[Items listed in a dataset]
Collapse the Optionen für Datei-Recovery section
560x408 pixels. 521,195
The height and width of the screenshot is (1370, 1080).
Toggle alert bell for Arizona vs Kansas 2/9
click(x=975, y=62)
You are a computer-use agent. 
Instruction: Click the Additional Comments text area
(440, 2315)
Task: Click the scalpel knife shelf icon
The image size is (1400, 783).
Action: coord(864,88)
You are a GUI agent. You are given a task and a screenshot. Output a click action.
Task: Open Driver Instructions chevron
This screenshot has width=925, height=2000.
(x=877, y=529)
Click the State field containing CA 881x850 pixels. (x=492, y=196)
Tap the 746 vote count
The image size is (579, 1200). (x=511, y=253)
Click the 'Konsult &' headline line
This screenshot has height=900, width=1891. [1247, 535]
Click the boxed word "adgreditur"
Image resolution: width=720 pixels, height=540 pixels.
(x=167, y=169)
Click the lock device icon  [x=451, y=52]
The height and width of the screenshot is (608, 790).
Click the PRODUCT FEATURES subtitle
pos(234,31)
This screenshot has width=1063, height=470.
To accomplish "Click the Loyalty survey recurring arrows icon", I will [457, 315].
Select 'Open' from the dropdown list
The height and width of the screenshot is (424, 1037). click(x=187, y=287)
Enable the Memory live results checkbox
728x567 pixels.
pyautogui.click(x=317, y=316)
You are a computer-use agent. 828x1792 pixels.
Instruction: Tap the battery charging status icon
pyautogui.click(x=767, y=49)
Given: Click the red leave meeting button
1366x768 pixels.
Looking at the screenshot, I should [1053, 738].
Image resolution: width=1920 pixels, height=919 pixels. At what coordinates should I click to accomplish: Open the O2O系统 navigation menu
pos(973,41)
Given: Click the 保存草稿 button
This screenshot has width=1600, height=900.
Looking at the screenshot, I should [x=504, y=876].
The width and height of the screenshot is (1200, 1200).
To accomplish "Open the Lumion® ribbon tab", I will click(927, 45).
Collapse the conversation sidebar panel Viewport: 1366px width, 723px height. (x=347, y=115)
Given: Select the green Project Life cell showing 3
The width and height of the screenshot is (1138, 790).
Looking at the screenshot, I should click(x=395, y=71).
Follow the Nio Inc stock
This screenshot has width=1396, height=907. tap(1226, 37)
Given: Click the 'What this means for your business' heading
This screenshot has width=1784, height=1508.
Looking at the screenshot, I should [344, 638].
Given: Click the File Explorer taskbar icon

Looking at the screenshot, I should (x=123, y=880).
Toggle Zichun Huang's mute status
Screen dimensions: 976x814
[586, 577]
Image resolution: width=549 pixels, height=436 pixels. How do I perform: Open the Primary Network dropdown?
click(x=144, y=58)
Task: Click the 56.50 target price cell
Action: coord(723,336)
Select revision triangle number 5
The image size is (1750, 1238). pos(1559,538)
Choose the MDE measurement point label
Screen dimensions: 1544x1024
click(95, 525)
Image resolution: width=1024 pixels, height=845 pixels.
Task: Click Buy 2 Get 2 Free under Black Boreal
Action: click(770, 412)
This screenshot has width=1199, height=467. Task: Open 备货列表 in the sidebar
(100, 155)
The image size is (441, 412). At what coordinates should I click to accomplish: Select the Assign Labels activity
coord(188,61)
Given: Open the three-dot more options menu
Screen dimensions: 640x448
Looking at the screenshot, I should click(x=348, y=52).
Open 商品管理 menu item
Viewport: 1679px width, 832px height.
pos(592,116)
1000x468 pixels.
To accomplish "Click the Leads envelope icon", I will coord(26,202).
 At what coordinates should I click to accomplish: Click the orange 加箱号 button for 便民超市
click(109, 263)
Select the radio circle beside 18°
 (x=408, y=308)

**Exercise**
Find each line in the records holding the string "will" and show it.

**Written solution**
To accomplish "Click the Loyalty survey recurring arrows icon", I will [457, 315].
To accomplish "Open the Lumion® ribbon tab", I will click(927, 45).
To accomplish "Click the Leads envelope icon", I will coord(26,202).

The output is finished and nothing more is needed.